そして……俺は完全に忘れ去られてしまっていた。
……酷くない? せっかく気合い入れて"吸血姫MOON"になってきたのに誰も反応してくれないなんて。
「じゃあ俺は牛丼食いに行くからそこを――」
「う、うわぁぁぁぁぁぁーーーーっ!?」
――パンッ!
ザンクが警官たちの方に一歩足を踏み出した瞬間、パニックになった若い警官が引き金を引いてしまった。
銃弾は一直線にザンクの身体へ向かっていくが、彼に着弾する前に竜巻のような突風が発生し、その軌道を逸らしてしまう。
「おい……お前。今俺を攻撃したか?」
「ひ、ひぃっ!?」
馬鹿! あの警察官なにやってんだよ!? ザンクは強敵と邪魔者とちょっとでも自分を攻撃してくる相手に対しては容赦しないって話を知らないのか!?
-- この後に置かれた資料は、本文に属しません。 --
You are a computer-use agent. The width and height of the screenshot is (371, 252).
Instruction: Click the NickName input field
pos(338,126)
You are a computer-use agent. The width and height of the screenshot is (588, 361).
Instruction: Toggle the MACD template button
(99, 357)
ザンクは冷徹な表情を浮かべると、左手で赤いピアスに触れる。
すると彼の目の前に空間の裂け目が出現し、そこから禍々しいデザインの大剣が現れた。
……あのピアスはかなりレアな次元収納系の魔道具だな。おそらく触れることで異空間にアクセス出来るのだろう。
ザンクが右手を伸ばして剣の柄を握り締めた瞬間――その身体から凄まじい量の魔力が噴出する。
彼を中心にして魔力の奔流が荒れ狂い、辺り一帯を吹き飛ばした。
地面に亀裂が走り、アスファルトが砕けて土埃が舞い上がる。
衝撃波は四方八方に広がり、周囲に停車していた自動車やバスが宙を舞い、信号機が傾き、電柱が倒れ落ちた。
警官たちは吹き飛ばされて地面に叩きつけられ、一般市民たちは悲鳴を上げながら逃げ惑う。
「死ね――」
「そこまでにせぬか」
ザンクが剣を抜いて構える寸前のところで、俺は彼の目の前に立って待てをするように手のひらをかざした。
すると暴風はピタッと止まり、辺りには静寂が訪れる。
「……なんだお前――」
「ちょっと待っておれ」
俺は上空から降って来た自動車やバスを片手でポンポンとキャッチすると、ゆっくりと地面に置く。
そしてすぐ様倒れてきた電柱や信号機もまるで発泡スチロールのように軽々と受け止め、同じように優しく地面に下ろした。
それを遠巻きに見ていた市民たちはどよめき立つ。
「この様な人混みの中での争いごとは良くないのではなかろうかの? もう警察官もお主が怖くて皆尻込みしておる様じゃし、さっさと牛丼屋に行って――」
「は、ははははっっ!!」
「な、なんじゃ急に!?」
「……ガキ。お前相当つぇーな。おもしれぇ……裏世界以外でお前のような奴に出会えるとはな! てめぇ――――俺と闘えッッ!」
あ~……こいつ戦闘狂なの忘れてたわ……。
ちょっと強者オーラを出し過ぎてしまったかもしれない。
仕方ない……こいつには恨みも因縁もないのだが、わけあってそのうち倒さなきゃいけない相手でもあるし、ここで一度戦っておくのもいいか。
それに遠巻きにスマホを構えている人々も多い。ここで派手に暴れておけば吸血姫MOONの宣伝にもなるだろう。